Distilled spirit license documentation is voluminous and complicated, and Young & Yonder’s license proscribes the company from self-distribution; they can only sell to distributors or directly to customers from their tasting room near Healdsburg’s central plaza.

“We didn’t really expect it, but our tasting room has been our salvation,” says Sarah. “Almost half of our sales occur there, and it allows us to build a loyal and enthusiastic customer base. Healdsburg is a national destination for people who love good wine and food, but a lot of them also appreciate a good cocktail. They’re always happy to find us.”

Photos courtesy Young & Yonder Spirits

Challenges: “There are three main challenges we think about,” Josh observes. “The first is market expansion in a regulated distribution system. As more and more craft brands enter the market, distributor books have become saturated, and they’ve limited taking on new product. The second challenge is the number of market participants and how we position our company to succeed in a crowded space. The number of craft distilleries has skyrocketed in the last 10 years. With more and more product entering the marketplace, opportunities for new distributor relationships have become harder to get. Third, expansion is a challenge because alcohol production is regulated by local, state, and federal laws. Expanding production space requires new licenses and permits that can take several months, in addition to building code requirements for processing flammable materials, which is extensive.”

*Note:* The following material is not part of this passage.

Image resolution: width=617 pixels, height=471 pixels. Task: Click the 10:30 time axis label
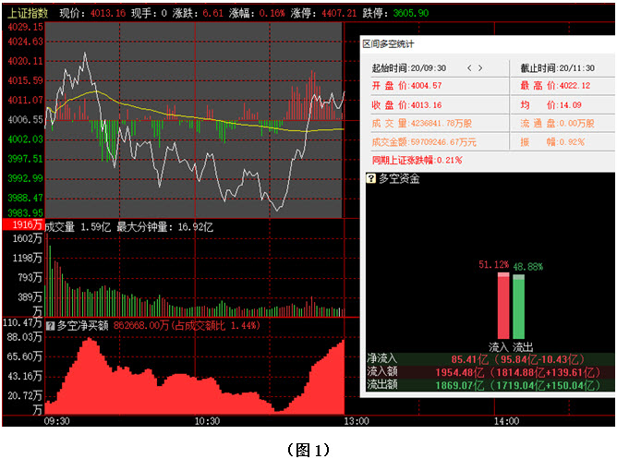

Opportunities: “We believe there’s an inherent opportunity to expand sales within existing markets by developing new products, and we continue to research new craft spirits that will add revenue diversity to our business,” says Josh. “We also think about markets from a geographical perspective. We are a domestic regional company today, so we see expansion into other states within the U.S. as an opportunity.”

Needs: “Currently, our biggest constraint is capitalization,” says Josh. “Normally, distilled spirits plants operate on a negative cash flow basis. That can be challenging in and of itself with raw materials and overhead, but aged spirits constrain cash flow even more because value creation doesn’t happen until the product matures, gets bottled, and is sold. [Limited capital] also applies ‘gravity’ to the size and scope of an operation and can constrain total cases produced, which in turn can limit market opportunities.”